Fresno was chosen because it is located in California’s Central Valley, where trapped hot air mixes with high traffic and heavy agriculture to create some of the highest levels of air pollution in the country. It is also a region known for its high incidence of asthma: Nearly one in three children there have the condition, earning Fresno the nickname, “The Asthma Capitol of California.”
The researchers compared the participants from Fresno with 80 children, half with asthma and half without, in the relatively low-pollution city of Palo Alto, Calif. The children were matched by age, gender and asthma status, among other variables. The children were tested for breathing function, allergic sensitivity and Treg cells in the blood.
Daily air quality data came from California Air Resources Board monitoring stations. The researchers calculated each child’s annual average exposure to polycyclic aromatic hydrocarbons (PAH), a byproduct of fossil fuel and a major pollutant in vehicle exhaust.
The study found that the annual average exposure to PAH was 7 times greater for the children in Fresno compared with the kids in Palo Alto. Levels of ozone and particulate matter were also significantly higher in Fresno.
Not surprisingly, the study found that the children in Fresno had lower overall levels of Treg function and more severe symptoms of asthma than the children in Palo Alto. For example, the non-asthmatic children in Fresno had Treg function results that were similar to the children with asthma in Palo Alto.
The study authors correlated increased exposure to PAH with methylation of the gene, Forkhead box transcription factor (Foxp3), which triggers Treg cell development.
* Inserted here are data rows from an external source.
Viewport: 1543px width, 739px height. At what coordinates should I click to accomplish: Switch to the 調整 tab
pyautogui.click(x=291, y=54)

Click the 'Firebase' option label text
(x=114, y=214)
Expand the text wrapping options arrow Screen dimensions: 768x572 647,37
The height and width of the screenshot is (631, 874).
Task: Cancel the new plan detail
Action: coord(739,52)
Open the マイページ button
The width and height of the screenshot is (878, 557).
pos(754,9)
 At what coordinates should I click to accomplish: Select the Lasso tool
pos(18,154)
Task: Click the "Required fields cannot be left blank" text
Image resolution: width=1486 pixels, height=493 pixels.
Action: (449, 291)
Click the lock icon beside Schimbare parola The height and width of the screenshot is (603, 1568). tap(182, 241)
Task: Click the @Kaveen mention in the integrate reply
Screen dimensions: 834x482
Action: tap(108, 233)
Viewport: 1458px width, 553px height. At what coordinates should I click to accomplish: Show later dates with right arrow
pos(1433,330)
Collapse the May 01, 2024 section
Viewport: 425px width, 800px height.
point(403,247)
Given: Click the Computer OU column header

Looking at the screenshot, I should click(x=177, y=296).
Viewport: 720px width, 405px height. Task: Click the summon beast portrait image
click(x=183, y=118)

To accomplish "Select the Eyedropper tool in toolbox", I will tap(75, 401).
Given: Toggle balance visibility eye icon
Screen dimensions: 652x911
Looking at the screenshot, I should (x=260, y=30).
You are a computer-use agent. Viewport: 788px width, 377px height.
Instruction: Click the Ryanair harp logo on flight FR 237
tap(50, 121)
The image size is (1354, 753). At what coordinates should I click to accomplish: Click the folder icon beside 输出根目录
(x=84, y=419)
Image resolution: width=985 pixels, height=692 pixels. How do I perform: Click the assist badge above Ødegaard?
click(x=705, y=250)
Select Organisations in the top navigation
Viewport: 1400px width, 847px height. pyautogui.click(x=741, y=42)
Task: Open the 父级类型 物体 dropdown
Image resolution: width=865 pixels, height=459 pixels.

Methylation effectively disables the gene’s function, leading to reduced levels of Treg cells. The connection between Treg function and the severity of asthma symptoms was true for children in both groups.
While previous studies have found associations between pollution – especially motor vehicle exhaust – and an increased risk of developing asthma, few have traced its molecular pathway so completely, the study authors said.
“The link between diesel exhaust and asthma could simply have been that the particulates were irritating the lungs,” said Nadeau. “What we found is that the problems are more systemic. This is one of the few papers to have linked from A to Z the increased exposure to ambient air pollution with suppressed Treg cell levels, changes in a key gene and increased severity of asthma symptoms.”
The researchers noted that Treg cells are important for other autoimmune disorders, so the implications of this study could go beyond asthma.
Other co-authors of the study are Dr. John Balmes, UC Berkeley professor of environmental health sciences; Elizabeth Noth and Boriana Pratt, UC Berkeley researchers at FACES; and Cameron McDonald-Hyman, research assistant at Stanford University’s School of Medicine.
The National Institutes of Health, U.S. Environmental Protection Agency, the American Lung Association and the Mickey Leland National Urban Air Toxics Research Center helped support this research.